Les sociétés concessionnaires ont été sous le feu des projecteurs cet été après qu’une étude de l’État ait dévoilé la marge bénéficiaire effectuée sur les recharges des véhicules électriques. Parallèlement, le passage au flux libre de l’A14 a de nouveau généré de l’incompréhension. Explications.

Il n’y a pas de petits profits. Selon le rapport de l’Autorité de régulation des transports (ART) publié en juillet dernier, « plus de 18 % » du prix de la recharge d’un véhicule électrique est « finalement reversé à la société concessionnaire d’autoroute (SCA) en échange du droit, pour le titulaire du contrat, d’exploiter son installation sur le domaine autoroutier, contre seulement 4 % en moyenne pour les autres biens vendus sur une aire de service. Cela s’explique par les méthodes de notation utilisées pour sélectionner les candidats : elles tendent à privilégier ceux qui reversent les rémunérations les plus importantes aux SCA au détriment de ceux qui s’engagent à pratiquer des prix bas. »
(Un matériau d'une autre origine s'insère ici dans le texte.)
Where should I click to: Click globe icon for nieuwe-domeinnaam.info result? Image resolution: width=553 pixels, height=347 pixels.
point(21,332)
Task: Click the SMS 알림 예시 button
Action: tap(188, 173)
Les sociétés concessionnaires n’ont pas tardé à réagir : « Non, la recharge électrique sur autoroute n’est pas un nouveau pactole », s’est défendu le président de Vinci Autoroutes Pierre Coppey sur un réseau social, tandis que ses concurrents d’APRR ont aussi saisi la balle au bond : « Sur le réseau APRR-AREA, le niveau de la redevance totale due au titre de la mise à disposition du système autoroutier à des fins commerciales est de l’ordre de 5 % », a indiqué le groupe, avant de préciser que « les prix de la recharge électrique, à puissance comparable, sont strictement équivalents sur autoroute et hors autoroute ».

Au moins 20 % d’écart

Le sénateur centriste Vincent Delahaye avait justement demandé un peu plus tôt dans l’année aux sociétés concessionnaires quels étaient les tarifs de recharge pratiqués sur leurs réseaux. Selon son rapport paru le 2 juillet, le montant moyen de la recharge pour les voitures électriques est de 0,60 € du kWh HT sur le réseau Sanef, de 0,46 € à 0,69 € sur le réseau APRR et de 0,54 € sur les chaussées gérées par Vinci. Des prix « équivalents » à ceux pratiqués en ville ? L’Avere, l’association qui promeut la mobilité électrique en France, semble avoir une autre lecture des choses. Selon son étude récurrente sur les prix de la recharge publique, au 1er semestre 2024, le prix moyen des recharges rapides comme ultra-rapides étaient de 0,46 € le kWh TTC en France. Soit peu ou prou ce qu’ont indiqué les sociétés d’autoroutes au sénateur, mais hors taxes ! La différence tarifaire serait donc au minimum de 20 %, soit équivalente au montant de la TVA.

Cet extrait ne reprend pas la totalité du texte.